----- Excerpted records -----

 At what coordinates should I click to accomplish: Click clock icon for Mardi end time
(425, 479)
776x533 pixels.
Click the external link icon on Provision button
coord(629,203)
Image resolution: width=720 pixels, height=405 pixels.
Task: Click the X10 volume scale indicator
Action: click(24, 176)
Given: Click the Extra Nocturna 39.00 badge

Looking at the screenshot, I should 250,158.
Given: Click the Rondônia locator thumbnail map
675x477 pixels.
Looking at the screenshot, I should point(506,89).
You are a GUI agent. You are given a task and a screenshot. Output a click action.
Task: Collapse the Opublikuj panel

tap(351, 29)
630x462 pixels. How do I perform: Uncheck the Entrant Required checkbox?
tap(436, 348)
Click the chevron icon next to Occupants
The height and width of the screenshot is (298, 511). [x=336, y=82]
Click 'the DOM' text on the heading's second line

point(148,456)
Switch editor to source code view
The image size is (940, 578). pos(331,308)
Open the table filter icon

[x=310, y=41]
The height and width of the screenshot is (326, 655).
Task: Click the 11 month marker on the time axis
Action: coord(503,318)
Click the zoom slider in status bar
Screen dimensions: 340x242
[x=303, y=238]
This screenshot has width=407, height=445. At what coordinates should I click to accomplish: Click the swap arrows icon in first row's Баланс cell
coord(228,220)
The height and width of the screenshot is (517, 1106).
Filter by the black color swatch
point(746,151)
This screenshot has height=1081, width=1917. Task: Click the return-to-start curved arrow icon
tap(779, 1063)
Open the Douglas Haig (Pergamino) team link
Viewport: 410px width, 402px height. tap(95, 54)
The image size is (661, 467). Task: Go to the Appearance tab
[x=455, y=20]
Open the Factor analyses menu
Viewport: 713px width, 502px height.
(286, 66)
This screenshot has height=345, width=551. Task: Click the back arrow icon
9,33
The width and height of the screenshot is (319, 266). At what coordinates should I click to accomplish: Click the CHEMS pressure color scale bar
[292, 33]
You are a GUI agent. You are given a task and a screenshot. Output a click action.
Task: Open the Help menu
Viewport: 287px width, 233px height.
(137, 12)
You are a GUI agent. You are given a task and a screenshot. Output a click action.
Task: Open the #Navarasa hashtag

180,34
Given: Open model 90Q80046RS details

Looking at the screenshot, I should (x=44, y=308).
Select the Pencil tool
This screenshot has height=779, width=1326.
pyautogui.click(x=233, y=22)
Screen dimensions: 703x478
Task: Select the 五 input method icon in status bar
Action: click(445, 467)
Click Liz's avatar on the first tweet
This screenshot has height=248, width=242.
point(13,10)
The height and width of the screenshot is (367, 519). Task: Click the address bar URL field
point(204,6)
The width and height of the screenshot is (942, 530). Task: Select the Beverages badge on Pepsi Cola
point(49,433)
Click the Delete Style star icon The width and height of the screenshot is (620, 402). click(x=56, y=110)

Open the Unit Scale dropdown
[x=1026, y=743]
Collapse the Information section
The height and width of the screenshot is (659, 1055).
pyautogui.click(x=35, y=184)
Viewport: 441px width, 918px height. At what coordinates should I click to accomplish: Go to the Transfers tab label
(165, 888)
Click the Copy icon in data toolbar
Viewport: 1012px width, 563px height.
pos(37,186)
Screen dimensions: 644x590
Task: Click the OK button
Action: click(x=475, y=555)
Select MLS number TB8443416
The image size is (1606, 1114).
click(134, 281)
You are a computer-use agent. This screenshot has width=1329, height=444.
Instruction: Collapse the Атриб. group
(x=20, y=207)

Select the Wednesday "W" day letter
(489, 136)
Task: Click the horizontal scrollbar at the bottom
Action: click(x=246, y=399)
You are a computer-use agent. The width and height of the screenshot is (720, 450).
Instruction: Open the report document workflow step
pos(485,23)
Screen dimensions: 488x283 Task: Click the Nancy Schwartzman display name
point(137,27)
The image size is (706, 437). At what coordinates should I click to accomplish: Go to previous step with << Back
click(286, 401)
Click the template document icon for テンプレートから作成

-----

• Your task:
Please format the data above as a JSON list of strings with one string per line, leaving out blank lines.

• Exercise response:
[
  " At what coordinates should I click to accomplish: Click clock icon for Mardi end time",
  "(425, 479)",
  "776x533 pixels.",
  "Click the external link icon on Provision button",
  "coord(629,203)",
  "Image resolution: width=720 pixels, height=405 pixels.",
  "Task: Click the X10 volume scale indicator",
  "Action: click(24, 176)",
  "Given: Click the Extra Nocturna 39.00 badge",
  "Looking at the screenshot, I should 250,158.",
  "Given: Click the Rondônia locator thumbnail map",
  "675x477 pixels.",
  "Looking at the screenshot, I should point(506,89).",
  "You are a GUI agent. You are given a task and a screenshot. Output a click action.",
  "Task: Collapse the Opublikuj panel",
  "tap(351, 29)",
  "630x462 pixels. How do I perform: Uncheck the Entrant Required checkbox?",
  "tap(436, 348)",
  "Click the chevron icon next to Occupants",
  "The height and width of the screenshot is (298, 511). [x=336, y=82]",
  "Click 'the DOM' text on the heading's second line",
  "point(148,456)",
  "Switch editor to source code view",
  "The image size is (940, 578). pos(331,308)",
  "Open the table filter icon",
  "[x=310, y=41]",
  "The height and width of the screenshot is (326, 655).",
  "Task: Click the 11 month marker on the time axis",
  "Action: coord(503,318)",
  "Click the zoom slider in status bar",
  "Screen dimensions: 340x242",
  "[x=303, y=238]",
  "This screenshot has width=407, height=445. At what coordinates should I click to accomplish: Click the swap arrows icon in first row's Баланс cell",
  "coord(228,220)",
  "The height and width of the screenshot is (517, 1106).",
  "Filter by the black color swatch",
  "point(746,151)",
  "This screenshot has height=1081, width=1917. Task: Click the return-to-start curved arrow icon",
  "tap(779, 1063)",
  "Open the Douglas Haig (Pergamino) team link",
  "Viewport: 410px width, 402px height. tap(95, 54)",
  "The image size is (661, 467). Task: Go to the Appearance tab",
  "[x=455, y=20]",
  "Open the Factor analyses menu",
  "Viewport: 713px width, 502px height.",
  "(286, 66)",
  "This screenshot has height=345, width=551. Task: Click the back arrow icon",
  "9,33",
  "The width and height of the screenshot is (319, 266). At what coordinates should I click to accomplish: Click the CHEMS pressure color scale bar",
  "[292, 33]",
  "You are a GUI agent. You are given a task and a screenshot. Output a click action.",
  "Task: Open the Help menu",
  "Viewport: 287px width, 233px height.",
  "(137, 12)",
  "You are a GUI agent. You are given a task and a screenshot. Output a click action.",
  "Task: Open the #Navarasa hashtag",
  "180,34",
  "Given: Open model 90Q80046RS details",
  "Looking at the screenshot, I should (x=44, y=308).",
  "Select the Pencil tool",
  "This screenshot has height=779, width=1326.",
  "pyautogui.click(x=233, y=22)",
  "Screen dimensions: 703x478",
  "Task: Select the 五 input method icon in status bar",
  "Action: click(445, 467)",
  "Click Liz's avatar on the first tweet",
  "This screenshot has height=248, width=242.",
  "point(13,10)",
  "The height and width of the screenshot is (367, 519). Task: Click the address bar URL field",
  "point(204,6)",
  "The width and height of the screenshot is (942, 530). Task: Select the Beverages badge on Pepsi Cola",
  "point(49,433)",
  "Click the Delete Style star icon The width and height of the screenshot is (620, 402). click(x=56, y=110)",
  "Open the Unit Scale dropdown",
  "[x=1026, y=743]",
  "Collapse the Information section",
  "The height and width of the screenshot is (659, 1055).",
  "pyautogui.click(x=35, y=184)",
  "Viewport: 441px width, 918px height. At what coordinates should I click to accomplish: Go to the Transfers tab label",
  "(165, 888)",
  "Click the Copy icon in data toolbar",
  "Viewport: 1012px width, 563px height.",
  "pos(37,186)",
  "Screen dimensions: 644x590",
  "Task: Click the OK button",
  "Action: click(x=475, y=555)",
  "Select MLS number TB8443416",
  "The image size is (1606, 1114).",
  "click(134, 281)",
  "You are a computer-use agent. This screenshot has width=1329, height=444.",
  "Instruction: Collapse the Атриб. group",
  "(x=20, y=207)",
  "Select the Wednesday \"W\" day letter",
  "(489, 136)",
  "Task: Click the horizontal scrollbar at the bottom",
  "Action: click(x=246, y=399)",
  "You are a computer-use agent. The width and height of the screenshot is (720, 450).",
  "Instruction: Open the report document workflow step",
  "pos(485,23)",
  "Screen dimensions: 488x283 Task: Click the Nancy Schwartzman display name",
  "point(137,27)",
  "The image size is (706, 437). At what coordinates should I click to accomplish: Go to previous step with << Back",
  "click(286, 401)",
  "Click the template document icon for テンプレートから作成"
]